Cryptographic Identity & State
Technical specification for the identity-based state management and cryptographic primitives used to secure the vault without a central authority.
The Zero-Trust Identity Model
In a Zero-Cloud environment, identity is synonymous with the possession of a specific private key. The vault manages access through a non-sequential, identity-based lookup table.
1. RSA-OAEP Key Wrapping
The primary 256-bit AES vault key is wrapped using RSA-OAEP (Optimal Asymmetric Encryption Padding) with a SHA-256 hash. This ensures that the system is resistant to adaptive chosen-ciphertext attacks (IND-CCA2).
Unlike older padding schemes, OAEP incorporates a feistel network with a random seed, ensuring that encrypting the same vault key with the same public key multiple times will result in different ciphertexts.
2. AEAD Security Guarantees
The payload utilizes AES-256-GCM to provide Authenticated Encryption with Associated Data (AEAD). This ensures:
- Integrity: Any alteration to the
.env.vaultfile, even by a single bit, is detected during the authentication tag verification. - Confidentiality: Secrets are protected against offline brute-force attacks.
- Authentication: The
crypto.createDecipherivcall will throw a hard error if the Auth Tag does not match the computed ciphertext hash.
The Authorization Lifecycle
Adding or removing access to the vault does not involve re-encrypting the underlying secrets. Instead, the vault manipulates the Member Manifest.
The allow Flow
When adding a new identity via allow [path/to/key.pub]:
- The CLI reads the provided
.pubfile to extract the RSA public key. - The current user's private key unwraps the Vault Key in-memory.
- The Vault Key is re-wrapped using the new public key.
- A new entry is appended to the manifest, identifying the member by their SSH fingerprint.
The run Execution Logic
When executing a command, the CLI performs a volatile decryption:
- Resolution: The CLI iterates through the manifest to find an entry matching the local SSH fingerprint.

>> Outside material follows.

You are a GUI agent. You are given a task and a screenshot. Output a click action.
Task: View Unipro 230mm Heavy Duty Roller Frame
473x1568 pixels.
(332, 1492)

- Volatile Unwrapping: The wrapped key is decrypted using
crypto.privateDecrypt. - Stream Decryption: The payload is decrypted.
- Memory Scrubbing: The 32-byte AES key exists only within the memory space of the active Node process and is never persisted to temporary storage.
Security Constraints
| Vector | Mitigation |
|---|---|
| Padding Oracle | Mitigated by using RSA-OAEP over PKCS#1 v1.5. |
| Bit-Flipping | Mitigated by GCM Auth Tags (Galois Message Authentication Code). |
| Key Reuse | Mitigated by random 16-byte IV generation for every lock operation. |
Private Key Security
The Env Vault does not enforce passphrase-protected private keys. If a user's ~/.ssh/id_rsa is compromised on the filesystem, the vault is considered compromised for that identity.